Tenants were shocked when the building’s owner, Keith Currens, announced it would be shut down on Jan. 1, 2018, and put up for sale. The tenants—including Mercer Transformation, Mercer County Youth Sports League, Campbellsville University’s club basketball team and the organizers of the Martin Luther King Jr. Day celebration—say they have found new homes, at least temporarily.
Pam Sims, president of Mercer Transformation, said Campbellsville University had offered space in the new addition at Conover Education Center to house the agency’s offices and the Community Tutoring Initiative, which helps students from the first through third grades who are reading below their grade level. She said Campbellsville was offering the space free of charge.
“It’s going to fit very nicely,” Sims said. She said Mercer Transformation would move to their new home in mid January, and the tutoring program would resume, as scheduled, in February.
The agency still needs storage space, but said everything had worked out “just perfectly.”
Sims said she was thankful for the community response to the closing.
“I appreciate everybody’s compassion and their kindness,” she said.
Next to the tutoring program, Sims said her biggest concern was the basketball teams using the gym at the old high school. Both the Mercer County Youth Sports League and Campbellsville University’s club team called Harrodsburg High home.
On their Facebook page, Mercer County Youth Sports League announced they would continue the basketball season in the Mercer County School gyms. League officials are still working on scheduling.
The Campbellsville club team has still not located a gym to finish out their first season. While they have looked into using the Mercer facilities, they may play the rest of their scheduled games in Danville.
The other immediate concern was the 12th annual celebration of Martin Luther King Jr.
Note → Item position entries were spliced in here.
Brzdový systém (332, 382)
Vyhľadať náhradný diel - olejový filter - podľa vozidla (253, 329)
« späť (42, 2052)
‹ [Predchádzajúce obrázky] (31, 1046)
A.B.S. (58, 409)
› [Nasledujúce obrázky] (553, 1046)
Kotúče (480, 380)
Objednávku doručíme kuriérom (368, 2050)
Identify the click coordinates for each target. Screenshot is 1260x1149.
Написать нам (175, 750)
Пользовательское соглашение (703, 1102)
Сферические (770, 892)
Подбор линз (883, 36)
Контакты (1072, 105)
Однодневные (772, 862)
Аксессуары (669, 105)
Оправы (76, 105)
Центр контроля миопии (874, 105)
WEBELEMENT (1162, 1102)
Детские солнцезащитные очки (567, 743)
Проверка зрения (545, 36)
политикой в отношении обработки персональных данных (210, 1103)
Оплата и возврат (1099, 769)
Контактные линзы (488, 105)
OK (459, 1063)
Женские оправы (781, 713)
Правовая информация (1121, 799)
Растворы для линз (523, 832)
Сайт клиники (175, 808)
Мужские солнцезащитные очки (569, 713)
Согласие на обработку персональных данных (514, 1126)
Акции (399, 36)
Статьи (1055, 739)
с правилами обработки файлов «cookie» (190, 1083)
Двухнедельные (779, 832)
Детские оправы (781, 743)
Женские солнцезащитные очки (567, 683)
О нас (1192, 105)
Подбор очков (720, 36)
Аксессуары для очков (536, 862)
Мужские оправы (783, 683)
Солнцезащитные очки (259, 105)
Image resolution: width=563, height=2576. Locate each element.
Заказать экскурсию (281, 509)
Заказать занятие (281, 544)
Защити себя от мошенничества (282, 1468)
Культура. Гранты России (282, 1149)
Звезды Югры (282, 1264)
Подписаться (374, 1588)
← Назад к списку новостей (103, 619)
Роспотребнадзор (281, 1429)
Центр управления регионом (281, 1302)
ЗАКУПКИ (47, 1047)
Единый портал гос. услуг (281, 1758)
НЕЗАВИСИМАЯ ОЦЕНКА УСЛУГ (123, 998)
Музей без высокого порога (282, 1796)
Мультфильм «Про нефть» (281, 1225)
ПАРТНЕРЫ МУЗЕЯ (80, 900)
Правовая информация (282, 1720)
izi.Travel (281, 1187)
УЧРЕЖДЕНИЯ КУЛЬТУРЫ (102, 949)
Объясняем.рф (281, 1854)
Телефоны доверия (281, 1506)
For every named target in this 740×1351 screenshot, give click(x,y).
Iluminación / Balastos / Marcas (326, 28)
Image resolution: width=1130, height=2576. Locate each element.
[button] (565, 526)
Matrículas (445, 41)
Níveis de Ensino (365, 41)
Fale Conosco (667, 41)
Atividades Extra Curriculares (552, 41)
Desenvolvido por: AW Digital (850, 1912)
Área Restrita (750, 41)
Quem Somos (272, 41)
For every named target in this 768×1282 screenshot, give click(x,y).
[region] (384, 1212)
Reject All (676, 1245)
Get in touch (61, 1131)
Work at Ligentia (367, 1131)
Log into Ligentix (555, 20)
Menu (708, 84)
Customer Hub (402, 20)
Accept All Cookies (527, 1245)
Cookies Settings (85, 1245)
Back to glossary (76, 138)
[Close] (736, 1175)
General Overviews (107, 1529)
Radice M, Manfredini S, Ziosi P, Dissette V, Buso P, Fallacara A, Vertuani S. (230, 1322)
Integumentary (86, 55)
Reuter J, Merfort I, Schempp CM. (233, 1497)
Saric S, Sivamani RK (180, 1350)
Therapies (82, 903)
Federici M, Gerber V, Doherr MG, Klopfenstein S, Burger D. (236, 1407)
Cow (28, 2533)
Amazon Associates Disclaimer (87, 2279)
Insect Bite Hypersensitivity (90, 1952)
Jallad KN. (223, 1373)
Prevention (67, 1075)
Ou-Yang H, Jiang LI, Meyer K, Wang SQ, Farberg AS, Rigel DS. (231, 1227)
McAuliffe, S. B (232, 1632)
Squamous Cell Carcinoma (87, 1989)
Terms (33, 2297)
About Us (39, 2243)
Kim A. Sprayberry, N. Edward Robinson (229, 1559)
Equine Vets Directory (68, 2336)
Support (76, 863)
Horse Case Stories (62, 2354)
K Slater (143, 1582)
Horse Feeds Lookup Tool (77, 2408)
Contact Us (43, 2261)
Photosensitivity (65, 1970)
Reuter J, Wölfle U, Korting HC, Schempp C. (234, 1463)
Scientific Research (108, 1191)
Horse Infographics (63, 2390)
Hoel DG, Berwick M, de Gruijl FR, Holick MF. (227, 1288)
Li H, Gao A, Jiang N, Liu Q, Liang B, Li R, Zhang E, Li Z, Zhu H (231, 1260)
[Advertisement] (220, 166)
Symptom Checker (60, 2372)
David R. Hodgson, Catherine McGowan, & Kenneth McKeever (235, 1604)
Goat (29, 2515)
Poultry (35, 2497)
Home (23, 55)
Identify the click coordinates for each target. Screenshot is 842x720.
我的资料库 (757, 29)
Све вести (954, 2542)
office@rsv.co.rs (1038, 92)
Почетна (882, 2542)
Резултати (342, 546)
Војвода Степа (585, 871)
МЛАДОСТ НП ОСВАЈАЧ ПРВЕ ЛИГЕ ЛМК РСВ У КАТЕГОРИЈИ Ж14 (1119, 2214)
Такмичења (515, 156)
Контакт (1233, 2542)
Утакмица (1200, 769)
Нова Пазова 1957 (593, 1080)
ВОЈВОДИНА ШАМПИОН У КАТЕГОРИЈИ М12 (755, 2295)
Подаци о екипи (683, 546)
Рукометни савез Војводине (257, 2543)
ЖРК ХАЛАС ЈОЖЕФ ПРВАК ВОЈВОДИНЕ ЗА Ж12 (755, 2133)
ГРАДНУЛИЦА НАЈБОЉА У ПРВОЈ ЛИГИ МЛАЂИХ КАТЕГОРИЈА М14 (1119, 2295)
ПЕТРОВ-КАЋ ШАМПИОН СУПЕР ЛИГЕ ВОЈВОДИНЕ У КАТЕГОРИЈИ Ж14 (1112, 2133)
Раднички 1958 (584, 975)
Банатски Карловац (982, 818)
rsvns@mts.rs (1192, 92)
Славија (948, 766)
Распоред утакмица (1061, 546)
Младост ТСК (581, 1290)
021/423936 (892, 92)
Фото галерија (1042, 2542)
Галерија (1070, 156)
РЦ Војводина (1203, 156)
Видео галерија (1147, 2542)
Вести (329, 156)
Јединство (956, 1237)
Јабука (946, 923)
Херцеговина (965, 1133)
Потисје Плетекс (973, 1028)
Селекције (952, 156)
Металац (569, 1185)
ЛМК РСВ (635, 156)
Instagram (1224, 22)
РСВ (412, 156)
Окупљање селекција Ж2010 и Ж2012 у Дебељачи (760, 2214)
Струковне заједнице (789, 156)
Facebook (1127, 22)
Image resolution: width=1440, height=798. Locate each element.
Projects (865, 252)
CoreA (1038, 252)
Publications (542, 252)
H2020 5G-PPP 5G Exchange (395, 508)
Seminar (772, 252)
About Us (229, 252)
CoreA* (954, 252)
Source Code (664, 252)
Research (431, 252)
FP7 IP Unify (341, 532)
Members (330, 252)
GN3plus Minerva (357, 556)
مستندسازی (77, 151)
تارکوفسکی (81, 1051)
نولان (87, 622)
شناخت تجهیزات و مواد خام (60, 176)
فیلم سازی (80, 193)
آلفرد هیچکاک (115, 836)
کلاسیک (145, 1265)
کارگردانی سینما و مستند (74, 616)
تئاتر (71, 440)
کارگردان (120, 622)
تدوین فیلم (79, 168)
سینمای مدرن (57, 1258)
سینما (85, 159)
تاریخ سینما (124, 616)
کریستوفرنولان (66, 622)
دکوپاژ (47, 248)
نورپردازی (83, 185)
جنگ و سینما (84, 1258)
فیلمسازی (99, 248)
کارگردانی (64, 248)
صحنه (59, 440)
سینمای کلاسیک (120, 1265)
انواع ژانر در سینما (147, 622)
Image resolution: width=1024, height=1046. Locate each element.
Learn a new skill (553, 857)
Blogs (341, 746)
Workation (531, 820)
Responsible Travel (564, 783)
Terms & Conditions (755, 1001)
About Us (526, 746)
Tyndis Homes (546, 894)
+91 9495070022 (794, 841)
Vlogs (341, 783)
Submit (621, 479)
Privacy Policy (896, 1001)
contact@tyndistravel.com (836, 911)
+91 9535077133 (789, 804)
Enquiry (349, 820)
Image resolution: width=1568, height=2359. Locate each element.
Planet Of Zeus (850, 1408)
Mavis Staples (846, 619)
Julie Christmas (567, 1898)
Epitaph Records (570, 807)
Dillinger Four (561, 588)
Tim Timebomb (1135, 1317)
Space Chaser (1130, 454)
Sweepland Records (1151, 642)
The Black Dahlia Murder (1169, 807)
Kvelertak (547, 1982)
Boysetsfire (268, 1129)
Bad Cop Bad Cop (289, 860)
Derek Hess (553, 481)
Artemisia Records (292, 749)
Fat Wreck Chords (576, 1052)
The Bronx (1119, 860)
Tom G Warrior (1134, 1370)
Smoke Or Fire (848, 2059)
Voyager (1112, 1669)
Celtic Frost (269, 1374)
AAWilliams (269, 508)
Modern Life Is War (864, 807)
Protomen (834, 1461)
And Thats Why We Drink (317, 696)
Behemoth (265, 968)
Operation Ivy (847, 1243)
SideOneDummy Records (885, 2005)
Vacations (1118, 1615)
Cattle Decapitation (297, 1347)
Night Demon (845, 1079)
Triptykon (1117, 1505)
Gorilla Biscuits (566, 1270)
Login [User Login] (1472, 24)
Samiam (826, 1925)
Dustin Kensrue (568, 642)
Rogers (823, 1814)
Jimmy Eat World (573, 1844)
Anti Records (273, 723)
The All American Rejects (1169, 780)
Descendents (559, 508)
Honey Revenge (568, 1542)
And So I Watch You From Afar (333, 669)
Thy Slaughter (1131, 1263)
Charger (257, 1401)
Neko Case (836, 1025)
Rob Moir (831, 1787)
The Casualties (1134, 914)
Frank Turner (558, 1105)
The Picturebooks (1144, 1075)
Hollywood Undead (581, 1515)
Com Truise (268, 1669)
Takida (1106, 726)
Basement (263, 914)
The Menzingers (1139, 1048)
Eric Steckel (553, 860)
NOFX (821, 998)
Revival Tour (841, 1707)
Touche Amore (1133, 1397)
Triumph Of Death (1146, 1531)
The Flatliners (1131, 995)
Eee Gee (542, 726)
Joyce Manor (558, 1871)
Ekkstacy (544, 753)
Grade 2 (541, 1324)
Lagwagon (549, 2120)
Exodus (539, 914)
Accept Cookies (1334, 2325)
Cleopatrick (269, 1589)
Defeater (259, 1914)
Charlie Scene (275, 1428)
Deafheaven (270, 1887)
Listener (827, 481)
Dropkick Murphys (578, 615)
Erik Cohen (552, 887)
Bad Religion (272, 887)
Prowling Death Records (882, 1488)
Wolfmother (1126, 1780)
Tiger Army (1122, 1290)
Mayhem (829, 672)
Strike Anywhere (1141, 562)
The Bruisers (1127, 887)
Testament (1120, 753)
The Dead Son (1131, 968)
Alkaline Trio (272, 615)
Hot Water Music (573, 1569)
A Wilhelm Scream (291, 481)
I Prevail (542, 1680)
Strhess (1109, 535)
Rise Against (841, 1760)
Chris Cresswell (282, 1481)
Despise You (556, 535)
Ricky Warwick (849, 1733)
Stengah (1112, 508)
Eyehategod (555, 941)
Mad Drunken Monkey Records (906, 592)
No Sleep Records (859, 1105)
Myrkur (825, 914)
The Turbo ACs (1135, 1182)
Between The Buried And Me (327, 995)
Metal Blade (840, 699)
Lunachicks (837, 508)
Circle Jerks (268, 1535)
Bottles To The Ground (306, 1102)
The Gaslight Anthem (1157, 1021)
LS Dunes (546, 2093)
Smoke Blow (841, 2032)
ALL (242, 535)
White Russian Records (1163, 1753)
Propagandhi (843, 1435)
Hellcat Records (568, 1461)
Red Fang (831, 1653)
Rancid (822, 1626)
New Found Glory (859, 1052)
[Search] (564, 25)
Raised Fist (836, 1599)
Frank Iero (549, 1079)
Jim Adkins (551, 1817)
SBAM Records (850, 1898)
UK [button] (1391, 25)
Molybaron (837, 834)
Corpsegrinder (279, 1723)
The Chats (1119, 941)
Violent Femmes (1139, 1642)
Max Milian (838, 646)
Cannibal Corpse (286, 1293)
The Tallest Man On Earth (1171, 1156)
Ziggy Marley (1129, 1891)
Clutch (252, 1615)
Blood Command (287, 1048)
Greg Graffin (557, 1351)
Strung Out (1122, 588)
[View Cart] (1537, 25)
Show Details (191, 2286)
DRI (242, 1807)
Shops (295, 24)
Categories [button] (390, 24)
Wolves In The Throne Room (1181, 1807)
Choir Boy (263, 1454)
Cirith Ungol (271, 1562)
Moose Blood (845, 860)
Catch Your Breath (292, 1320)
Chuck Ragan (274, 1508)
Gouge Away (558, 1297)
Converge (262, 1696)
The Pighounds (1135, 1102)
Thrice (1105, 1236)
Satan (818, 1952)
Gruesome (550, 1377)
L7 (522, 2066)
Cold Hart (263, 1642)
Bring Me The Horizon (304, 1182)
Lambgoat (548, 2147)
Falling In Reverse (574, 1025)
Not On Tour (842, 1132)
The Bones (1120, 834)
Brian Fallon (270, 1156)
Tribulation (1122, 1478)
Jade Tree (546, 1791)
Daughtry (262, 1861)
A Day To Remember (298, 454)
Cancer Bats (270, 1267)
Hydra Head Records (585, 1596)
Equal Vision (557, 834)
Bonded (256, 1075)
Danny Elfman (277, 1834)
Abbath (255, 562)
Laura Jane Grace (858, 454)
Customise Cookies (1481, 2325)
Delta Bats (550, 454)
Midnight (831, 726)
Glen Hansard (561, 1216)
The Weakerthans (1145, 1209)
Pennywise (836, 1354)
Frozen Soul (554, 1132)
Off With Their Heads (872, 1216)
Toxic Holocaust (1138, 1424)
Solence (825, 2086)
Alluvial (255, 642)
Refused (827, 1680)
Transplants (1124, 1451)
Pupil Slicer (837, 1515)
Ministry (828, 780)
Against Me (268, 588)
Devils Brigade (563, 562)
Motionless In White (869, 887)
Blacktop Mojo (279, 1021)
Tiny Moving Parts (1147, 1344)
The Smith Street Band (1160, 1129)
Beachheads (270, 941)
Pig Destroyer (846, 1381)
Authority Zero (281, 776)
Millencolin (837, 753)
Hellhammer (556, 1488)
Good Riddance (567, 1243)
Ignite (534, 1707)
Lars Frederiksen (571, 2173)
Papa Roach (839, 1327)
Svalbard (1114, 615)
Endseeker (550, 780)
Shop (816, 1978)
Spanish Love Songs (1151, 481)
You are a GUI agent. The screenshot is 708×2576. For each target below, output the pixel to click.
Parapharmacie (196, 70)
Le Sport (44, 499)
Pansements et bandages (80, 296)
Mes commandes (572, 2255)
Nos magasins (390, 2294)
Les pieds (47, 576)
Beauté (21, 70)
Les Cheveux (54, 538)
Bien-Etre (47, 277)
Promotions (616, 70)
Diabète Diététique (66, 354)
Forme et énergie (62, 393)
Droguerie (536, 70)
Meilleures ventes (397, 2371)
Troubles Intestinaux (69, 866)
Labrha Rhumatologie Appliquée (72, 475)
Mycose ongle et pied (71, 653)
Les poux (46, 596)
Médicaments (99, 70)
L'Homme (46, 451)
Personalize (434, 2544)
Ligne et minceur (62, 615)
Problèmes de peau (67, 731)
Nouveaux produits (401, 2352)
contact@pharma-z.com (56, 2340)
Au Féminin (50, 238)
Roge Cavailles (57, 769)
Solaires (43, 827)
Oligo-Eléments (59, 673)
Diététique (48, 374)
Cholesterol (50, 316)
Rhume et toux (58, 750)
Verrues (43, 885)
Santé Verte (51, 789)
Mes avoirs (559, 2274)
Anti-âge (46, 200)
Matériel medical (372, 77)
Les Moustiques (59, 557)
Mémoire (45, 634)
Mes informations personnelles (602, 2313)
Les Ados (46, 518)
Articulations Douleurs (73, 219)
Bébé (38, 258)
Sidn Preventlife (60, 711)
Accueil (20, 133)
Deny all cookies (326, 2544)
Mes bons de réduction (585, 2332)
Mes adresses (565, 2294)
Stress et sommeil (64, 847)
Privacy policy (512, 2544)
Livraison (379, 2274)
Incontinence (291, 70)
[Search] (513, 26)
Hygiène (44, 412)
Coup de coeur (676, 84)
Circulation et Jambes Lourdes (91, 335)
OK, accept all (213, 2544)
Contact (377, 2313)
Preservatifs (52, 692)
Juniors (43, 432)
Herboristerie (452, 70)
Day, on Monday, Jan. 15, 2018. Organizers have used the old school to host the traditional pancake breakfast and lectures.
Luci Hockersmith, extension agent for family and consumer science at the Mercer County Extension Office, said Currens agreed to allow the events—including the march down Lexington Street, which begins and ends at the high school— to be held as planned.
Hockersmith, who leads the committee that organizes the celebration, said all deadlines for the event will continues as scheduled. The deadline for the T-shirt design and creative expression contests is Jan. 4, 2018, while banners are due the day of the event.